2000 - Ano III


 

Comentários de livros

 


(os sobreviventes)

 

Luiz Ruffato


 À guisa de introdução*

 

Malcolm Silverman

 

 

Mesmo o mais desatento leitor perceberá como são atemporais e sem fronteiras as seis novas histórias de Luiz Ruffato e, quanto a isso, também como são extraordinariamente familiares ao estilo tchekoviano. De fato, o clima generalizado de introspecção e prostração serve, antes de tudo, como um tributo a um inquietante desvelamento da fragilidade da natureza humana. Essa complexidade temática insinua-se já na escolha das epígrafes (emprestadas de fontes tão distintas de desolação e predestinação como no poema de Jorge de Lima e nas escrituras do Antigo Testamento); no uso de uma pequena e provinciana cidade de Minas Gerais como metáfora de toda a Humanidade; e no elenco de infelizes personagens.

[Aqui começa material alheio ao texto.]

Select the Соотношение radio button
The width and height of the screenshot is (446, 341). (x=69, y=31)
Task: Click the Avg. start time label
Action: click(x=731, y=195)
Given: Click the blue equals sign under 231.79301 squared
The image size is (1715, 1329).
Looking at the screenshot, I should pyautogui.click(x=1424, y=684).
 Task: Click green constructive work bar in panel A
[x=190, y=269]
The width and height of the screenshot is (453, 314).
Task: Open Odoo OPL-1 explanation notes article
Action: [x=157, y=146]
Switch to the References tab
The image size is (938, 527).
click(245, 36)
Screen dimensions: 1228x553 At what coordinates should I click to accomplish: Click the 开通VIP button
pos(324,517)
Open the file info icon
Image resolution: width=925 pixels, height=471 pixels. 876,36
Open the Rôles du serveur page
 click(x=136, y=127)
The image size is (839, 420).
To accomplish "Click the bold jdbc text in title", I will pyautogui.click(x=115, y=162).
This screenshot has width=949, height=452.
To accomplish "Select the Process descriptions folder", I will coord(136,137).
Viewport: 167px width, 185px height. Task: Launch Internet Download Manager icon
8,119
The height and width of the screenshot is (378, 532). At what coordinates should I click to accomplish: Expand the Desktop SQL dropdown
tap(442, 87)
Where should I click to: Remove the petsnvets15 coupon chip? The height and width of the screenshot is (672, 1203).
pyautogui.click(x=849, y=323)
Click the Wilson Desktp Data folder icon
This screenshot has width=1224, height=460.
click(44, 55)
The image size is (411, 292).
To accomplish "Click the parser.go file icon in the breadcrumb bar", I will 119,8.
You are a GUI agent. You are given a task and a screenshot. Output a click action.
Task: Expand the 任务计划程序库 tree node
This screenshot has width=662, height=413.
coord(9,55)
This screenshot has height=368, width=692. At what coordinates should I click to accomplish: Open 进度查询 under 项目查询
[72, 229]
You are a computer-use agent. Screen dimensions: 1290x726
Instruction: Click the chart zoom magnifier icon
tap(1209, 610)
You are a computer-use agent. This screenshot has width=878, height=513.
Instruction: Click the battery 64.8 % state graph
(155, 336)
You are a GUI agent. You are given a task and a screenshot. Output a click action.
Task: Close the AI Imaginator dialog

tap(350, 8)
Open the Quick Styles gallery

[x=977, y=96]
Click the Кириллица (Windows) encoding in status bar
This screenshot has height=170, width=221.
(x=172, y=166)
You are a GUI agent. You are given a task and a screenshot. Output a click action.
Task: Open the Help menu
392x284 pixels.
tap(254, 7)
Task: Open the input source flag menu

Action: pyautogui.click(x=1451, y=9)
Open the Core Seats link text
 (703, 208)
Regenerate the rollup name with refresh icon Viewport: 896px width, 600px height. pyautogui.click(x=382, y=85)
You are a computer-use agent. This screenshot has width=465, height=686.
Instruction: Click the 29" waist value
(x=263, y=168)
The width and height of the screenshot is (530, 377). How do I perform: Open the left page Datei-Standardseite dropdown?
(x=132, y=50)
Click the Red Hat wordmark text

Dessa maneira, o título do livro, (os sobreviventes), sugere personagens ambiciosas, mas inocentes, todas genericamente estigmatizadas como sobreviventes e envolvidas, quase literalmente, entre enigmáticos parênteses. Esse recurso reforça visualmente a alienação, tanto como parte da existência moderna, como modus operandi das personagens. Assim, cada uma das histórias de Ruffato carrega títulos sugestivos. Por exemplo, "Carta a uma Jovem Senhora" e "Um Outro Mundo", claramente supõem distância (de paixões, em tempo e espaço); outras, sugerem uma antiga questão não resolvida, como nos enganosamente simples títulos "A Solução", "O Segredo", "A Expiação" e, por último, "Aquário", que traz implícito o descontentamento com a limitação da liberdade.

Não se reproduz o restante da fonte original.